» EXTRACT TO READ:
◇ ◇ ◇ ◇
He also proposed and led the creation of the Investor Network on Climate Risk and the Institutional Investor Summit on Climate Risk, a gathering of public and private sector financial leaders held every two years at UN Headquarters in New York City. At the most recent meeting of the INCR, global investors and pension funds worth more than $22 trillion explored the financial dangers of climate change and pressed for a tripling of investment in clean energy technology to reach an annual goal of $1 trillion a year.
In 1998, in partnership with the United Nations and major U.S. foundations, he co-founded the Global Reporting Initiative with Allen White. According to the most recent 2017 database, 10,613 organizations have produced 40,155 reports of which 26,675 are GRI reports.
In 2002, Massie was named one of the 100 most influential people in the field of finance by CFO Magazine. In the same year, he learned that he had contracted Hepatitis C from contaminated blood medications used to treat his hemophilia. He resigned from Ceres in order to pursue medical treatment.
◇ ◇ ◇ ◇
» GIVEN DATA:

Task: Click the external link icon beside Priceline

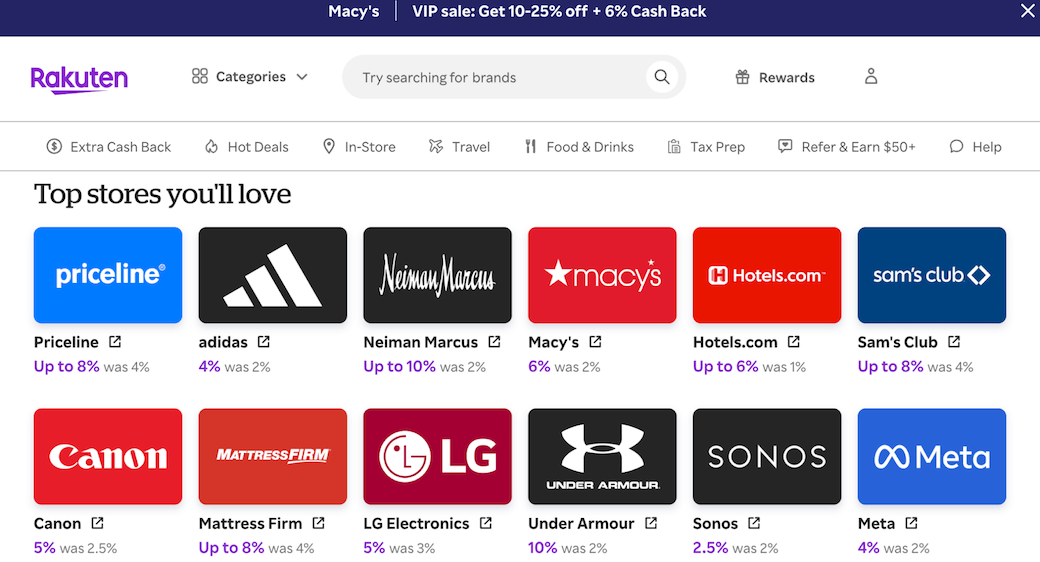Action: [x=115, y=342]
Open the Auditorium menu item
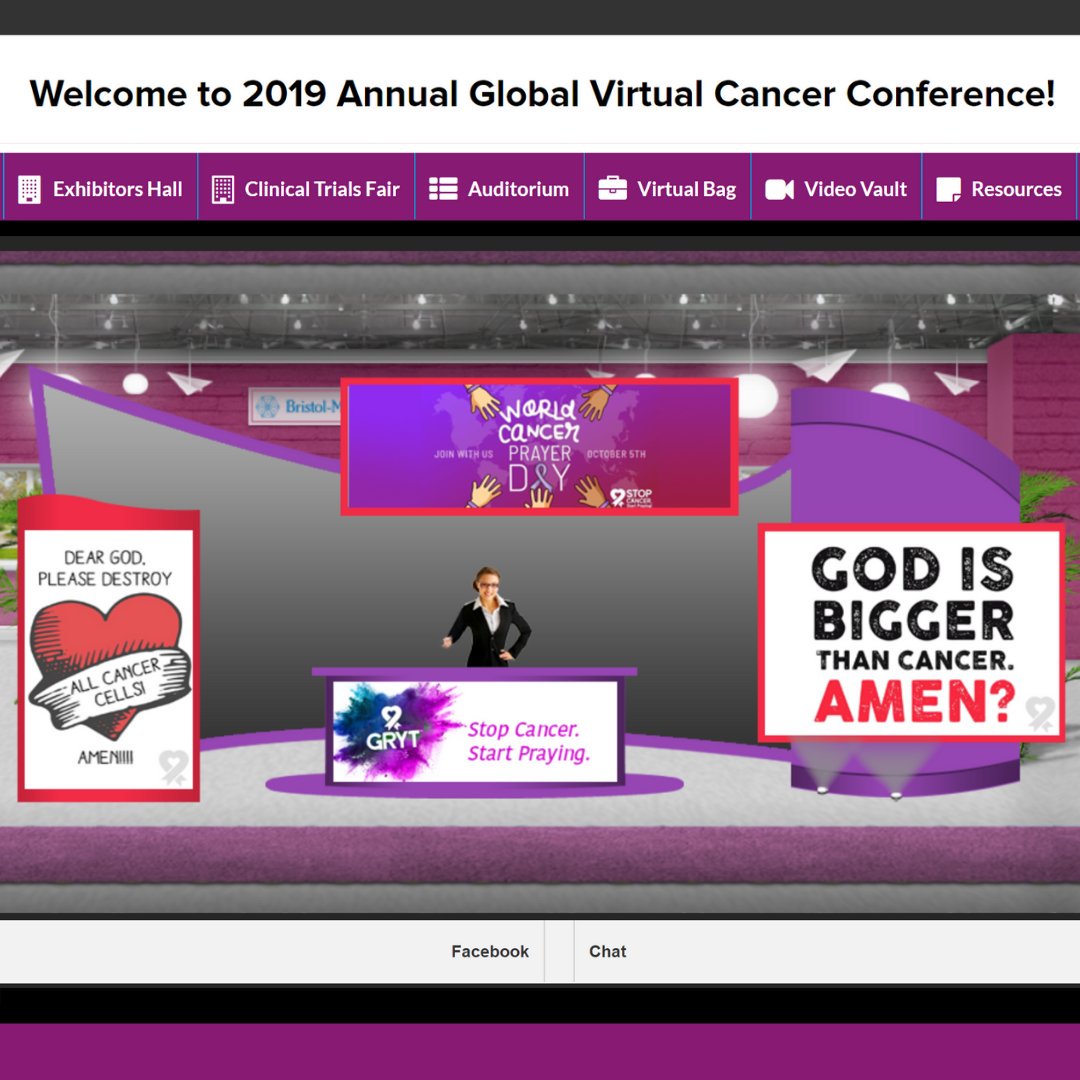Image resolution: width=1080 pixels, height=1080 pixels. [500, 187]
◇ ◇ ◇ ◇
» WORK INSTRUCTIONS:
**a.** Translate this sentence from the passage on Massie's work into Spanish: "He resigned from Ceres in order to pursue medical treatment."
**b.** Replace "medical treatment" with "medical care" in the passage on Massie's work, and write out the part that begins at the words "In 1998, in" and stops after "pursue medical treatment.".

» ANSWERS FOR THIS EXERCISE:
**a.** Renunció a Ceres para someterse a tratamiento médico.

**b.**
In 1998, in partnership with the United Nations and major U.S. foundations, he co-founded the Global Reporting Initiative with Allen White. According to the most recent 2017 database, 10,613 organizations have produced 40,155 reports of which 26,675 are GRI reports.
In 2002, Massie was named one of the 100 most influential people in the field of finance by CFO Magazine. In the same year, he learned that he had contracted Hepatitis C from contaminated blood medications used to treat his hemophilia. He resigned from Ceres in order to pursue medical care.